Global press turns guns on India, blames Modi for failure to tackle second wave
For image-conscious Prime Minister Narendra Modi, the foreign press’s reviews of his handling of the coronavirus pandemic must make devastating reading. Modi has gone from hero to minnow in fighting Covid-19 in the eyes of the world press as daily infections have soared to successive new records. After appearing to have skilfully ridden the first Covid wave with one of the world’s strictest national lockdowns, Modi has been engulfed by the second, according to the verdict of the foreign media.
Headlines like: “Modi flounders in India’s gigantic second wave,” in The Times, London, have been typical of the coverage that the Prime Minister has been receiving as the daily count of new Covid cases has barrelled past 300,000. The Times has blasted the government’s response to the latest coronavirus wave, saying it has “underscored the air of complacency and denial that have dogged his government’s response to the crisis.”
“The system has collapsed: India’s descent into Covid hell,” said an equally blistering headline in The Guardian, which led its main story with a photo of flames soaring high in a crematorium. The newspaper added: “Many falsely believed that the country had defeated Covid. Now, hospitals are running out of oxygen and bodies are stacking up in morgues.”

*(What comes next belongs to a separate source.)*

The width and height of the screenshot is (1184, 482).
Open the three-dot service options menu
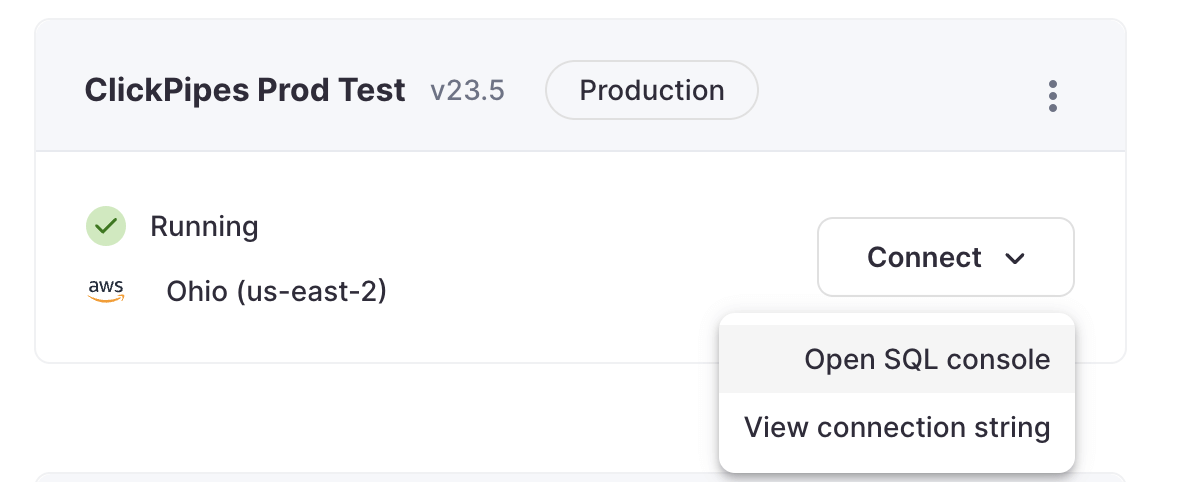(x=1052, y=96)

International coverage which had focused on Brazil as the global Covid disaster zone has now zeroed in on India as the place where the pandemic is raging out of control.
The global press has turned its guns especially on the Central government for having been complacent and not being prepared for the second wave. Also, the government has been castigated for holding mass election rallies in West Bengal that may have worsened the situation. The decision to allow the mega Kumbh Mela to go ahead has also been roundly denounced as reckless. International newspapers have splashed their front pages with pictures of huge crowds of mask-less devotees pressed against each other and accused the Indian government of lacking the courage to call the gathering off for fear of alienating their Hindu supporters.

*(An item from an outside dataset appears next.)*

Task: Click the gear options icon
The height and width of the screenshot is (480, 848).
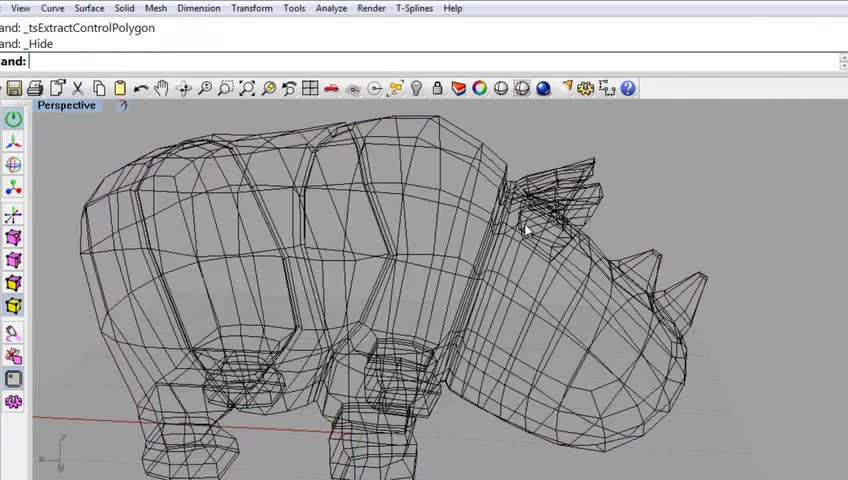Action: pyautogui.click(x=586, y=89)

The Times which makes a ferocious attack on the Central government says: “The speed and ferocity of the second wave have exposed a string of missteps at the start of the year, repeating the mistakes of 2020 and making new ones, to leave Indians facing a tsunami of infection that has pushed the country to the brink of collapse.”
It also talks about Modi, mask-less, at a West Bengal election rally attended by hundreds of thousands of voters, also not wearing masks, declaring that, “In all directions, I see huge crowds of people….I have never seen such crowds at a rally.”
The Financial Times departed from its usual sober style to describe devastating sights of people dying while waiting for hospital beds, the disastrous oxygen shortage and apocalyptic scenes of funeral pyres on the banks of the Ganges. It said the latest wave was “sparking a health crisis and human tragedy in India that is far surpassing anything seen last year.” FT also carried detailed charts about the wave of infections, including ones from each state showing rising positivity rates, which indicate the infections are likely to get worse.
FT, too, blamed the government for the devastating second wave, saying: “The devastation has sparked outrage at the lack of preparation among officials who believed the worst of the pandemic was over.”
The Washington Post led one of its stories with an aerial shot of a Muslim graveyard in Uttar Pradesh showing a large number of freshly filled graves. It said: “In India, this surge is not a wave but a wall.” It added: “In some cities, crematoriums are running their furnaces round the clock.”
The Washington Post divided the blame between, “more contagious variants of the virus, as well as an early relaxation of restrictions and a slow-moving vaccination campaign.” In another story, it also described damaging vaccine shortages in various states.